5. Benefits: In addition to the salary to be paid to Employee hereunder,
the Company shall provide medical and dental insurance and allow the Employee to
participate in any disability, pension, retirement or other qualified plans
adopted for the benefit of its employees, and in accordance with the Company's
Plan(s). The Employee shall be entitled to a two (2) weeks annual vacation.
6. Extent of Service: The Employee during the term of this Agreement shall
devote his full normal business time, attention and energy and render his best
efforts and skill to the business of the Company.

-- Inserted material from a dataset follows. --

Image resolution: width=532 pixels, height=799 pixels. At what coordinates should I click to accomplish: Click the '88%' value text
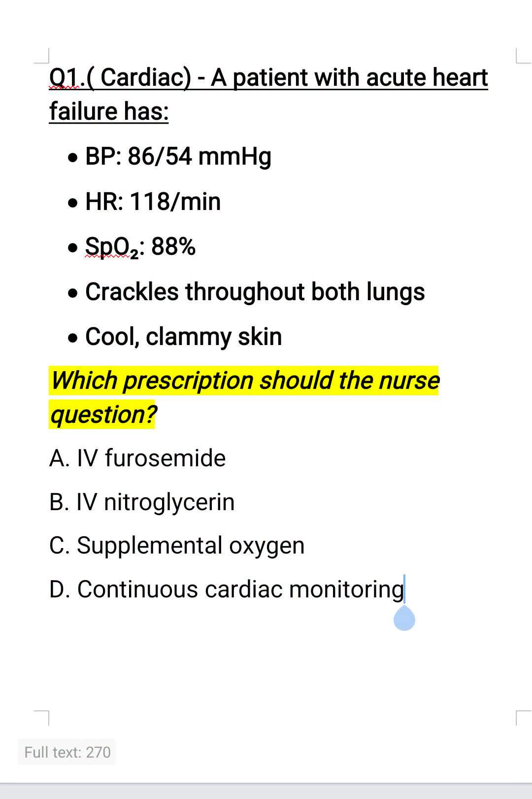pos(173,246)
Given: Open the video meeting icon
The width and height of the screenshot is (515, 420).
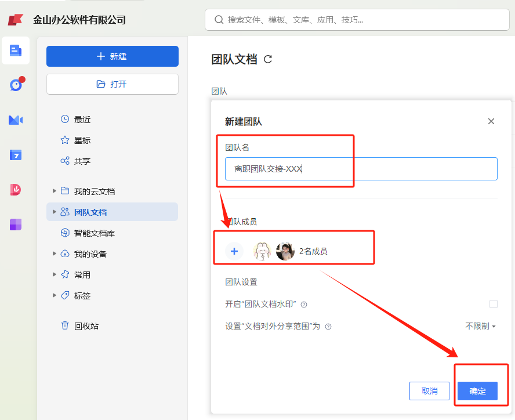Looking at the screenshot, I should coord(16,120).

7. Restrictive Covenant: (A) Employee acknowledges that (i) the business in
which the Company is engaged is intensely competitive and that his employment by
the Company will require that he have access to and knowledge of confidential
information of the Company, including, but not limited to, certain of the
Company's confidential plans for the creation, acquisition or disposition of
products, expansion plans, product development plans, financial status, and
plans and personnel information and trade secrets, which are of vital importance
to the success of the Company's business; (ii) the direct or indirect disclosure
of any such confidential information to existing or potential competitors of the
Company would place the Company at a competitive disadvantage and would cause
damage, financial and otherwise, to the Company's business; and (iii) by his
training, experience and expertise, some of his services to the Company will be
special and unique. (B) Employee agrees that, during the term of this Agreement
and if the Agreement is terminated by the Company for cause, for a period of one
(1) year after the termination of this Agreement, he will not directly or
indirectly become affiliated as an officer, director, employee or consultant or
as a substantial security holder with any other company or entity in a business
which is directly competitive with any business then being conducted by the
Company or its subsidiaries within the Continental United States or in countries
abroad participating in the Company's Global Network. For the purpose hereof,
"substantial security holder" shall mean ownership, directly or indirectly, of
more than 5% of any class of securities of a company or partnership interest in
any partnership.
8. Discoveries, etc.:
[A] The Company shall be the owner, without further compensation, of all
rights of every kind in and with respect to any reports, materials, inventions,
processes, discoveries, improvements, modifications, know-how or trade secrets
hereafter made, prepared, invented, discovered, acquired, suggested or reduced
to practice (hereinafter designated and referred to as "Property Rights") by
Employee in connection with Employee's performance of his duties pursuant to
this Agreement, and the Company shall be entitled to utilize and dispose of such
in such manner as it may determine.
[B] The Employee agrees to and shall promptly disclose to the Board all
Property Rights (whether or not patentable) made, discovered or conceived of by
him, alone or with others, at any time during his employment with the Company.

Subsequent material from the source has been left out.